Si la prise en charge des jeunes majeurs au-delà de 18 ans afin d’éviter une sortie sèche de l’ASE est une nécessité absolue, elle doit, selon moi, faire l’objet d’un dispositif original, sous forme de bourse, par exemple. Pour beaucoup de jeunes en effet, s’émanciper de l’ASE constitue une volonté absolue, que l’on peut comprendre si l’on considère certains parcours particulièrement chaotiques.

Il existe en outre une grande inégalité territoriale entre les départements, pour des raisons idéologiques, mais aussi et surtout, bien souvent, de moyens. C’est pourquoi je plaide pour un pilotage national du dispositif, et pas seulement d’un point de vue observationnel.

À propos des mineurs non accompagnés, rappelons que si, juridiquement, ils relèvent aussi du droit des étrangers, ils sont avant tout éligibles au dispositif de protection de l’enfance, qui n’exige pas de condition de nationalité, conformément à la Convention internationale des droits de l’enfant que la France a signée et ratifiée.

À ce titre, ces mineurs dépendent des départements, et force est de constater, là encore, une grande hétérogénéité.

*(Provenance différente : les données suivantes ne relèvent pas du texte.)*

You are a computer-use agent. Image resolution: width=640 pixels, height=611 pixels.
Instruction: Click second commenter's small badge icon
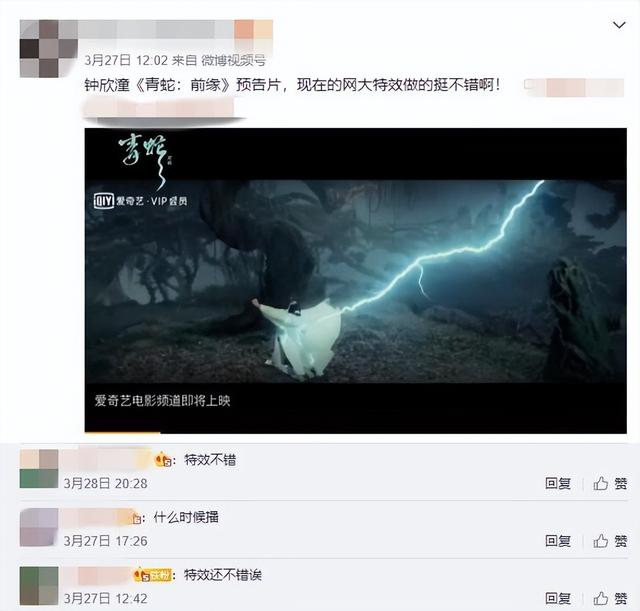137,518
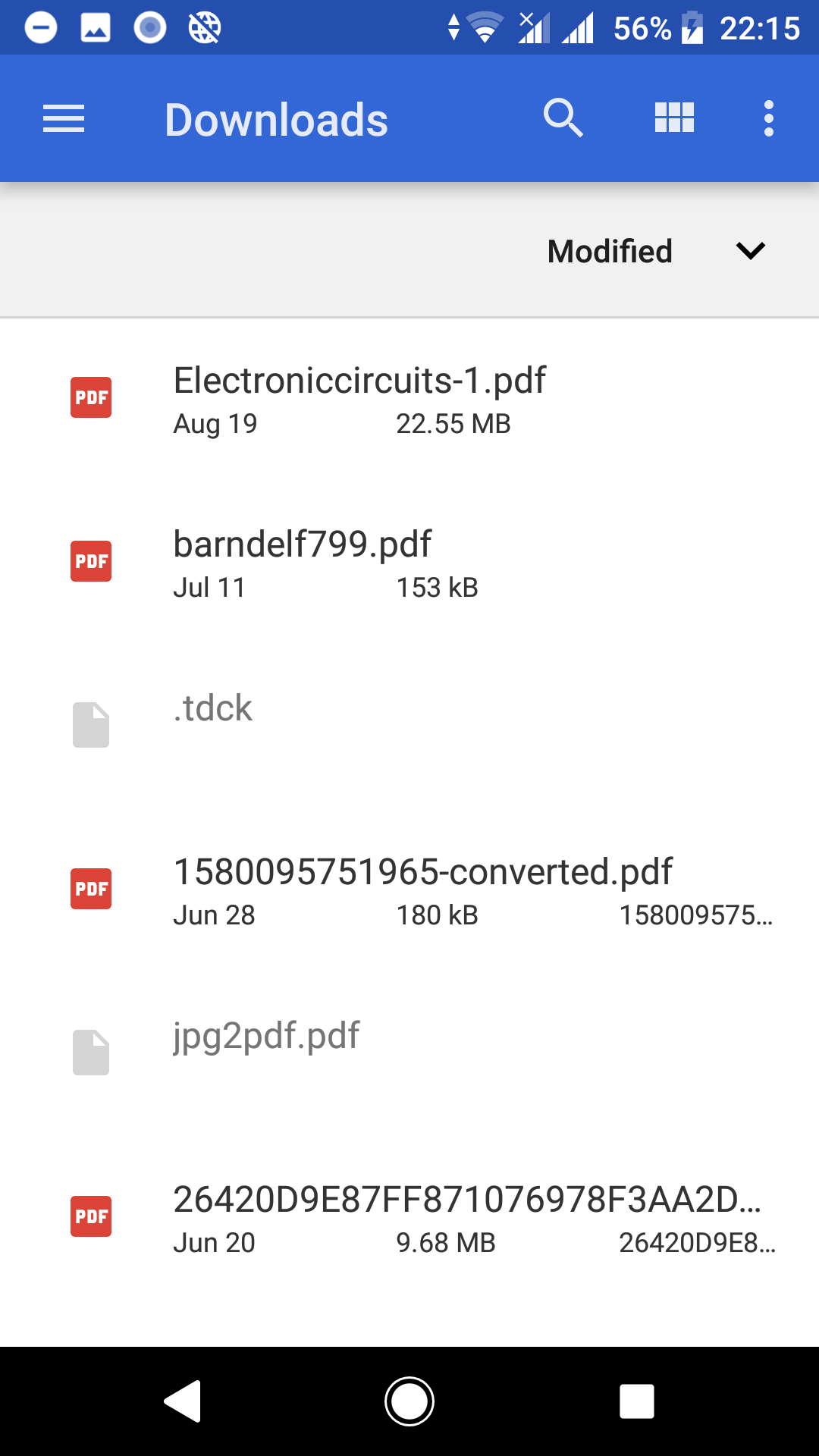The image size is (819, 1456).
Task: Select the .tdck file entry
Action: 213,708
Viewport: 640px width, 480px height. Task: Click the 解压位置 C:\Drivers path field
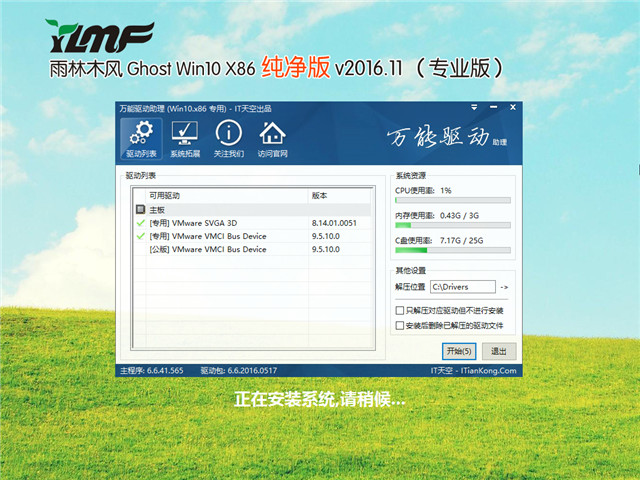463,288
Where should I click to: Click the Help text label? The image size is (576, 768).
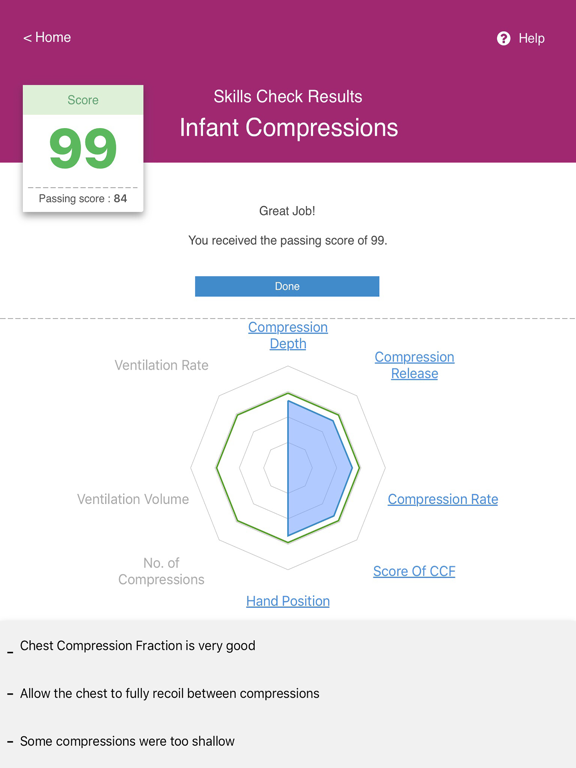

Il y a là une raison supplémentaire, selon moi, d’être en faveur d’un dispositif national, même si, depuis 2013, un protocole a été élaboré entre l’État et l’Assemblée des départements de France pour instaurer une double solidarité, d’une part, de l’État envers les départements, par un appui logistique et financier lors de l’évaluation du mineur et, d’autre part, entre les départements, par un mécanisme de péréquation géographique destiné à équilibrer le nombre de mineurs non accompagnés accueillis, la situation actuelle n’étant guère satisfaisante.

Pour conclure, je veux insister sur ce qui me paraît de loin le plus important, en citant le préambule de l’ordonnance du 2 février 1945 : « Il est peu de problèmes aussi graves que ceux qui concernent la protection de l’enfance […] La France n’est pas assez riche d’enfants pour qu’elle ait le droit de négliger tout ce qui peut en faire des êtres sains. »

Je défends avec force l’idée que la jeunesse est une priorité et, au-delà des mots, qu’elle doit relever d’une compétence régalienne de l’État, alors qu’à ce jour elle se répartit entre la jeunesse en danger de l’ASE, rattachée au ministère des affaires sociales, la jeunesse réputée dangereuse, confiée à la PJJ et donc au ministère de la justice – le recentrage de la PJJ sur le pénal depuis 2007 me paraît d’ailleurs être une funeste erreur –, et la jeunesse supposée sans problème, relevant, elle, de l’éducation nationale.

Souvenons-nous de la fragilité de l’enfance, et pas seulement dans ses premières années. Un enfant considéré comme normal peut basculer à tout moment, et si un enfant en danger peut devenir dangereux, un enfant dangereux, lui, est toujours en danger.

Insistons encore et toujours sur l’importance de la prévention dans le domaine sanitaire – Mme Doineau l’a rappelé : si l’on dépiste précocement un trouble psychiatrique de l’enfant, il peut guérir –, mais aussi dans les domaines familial et social.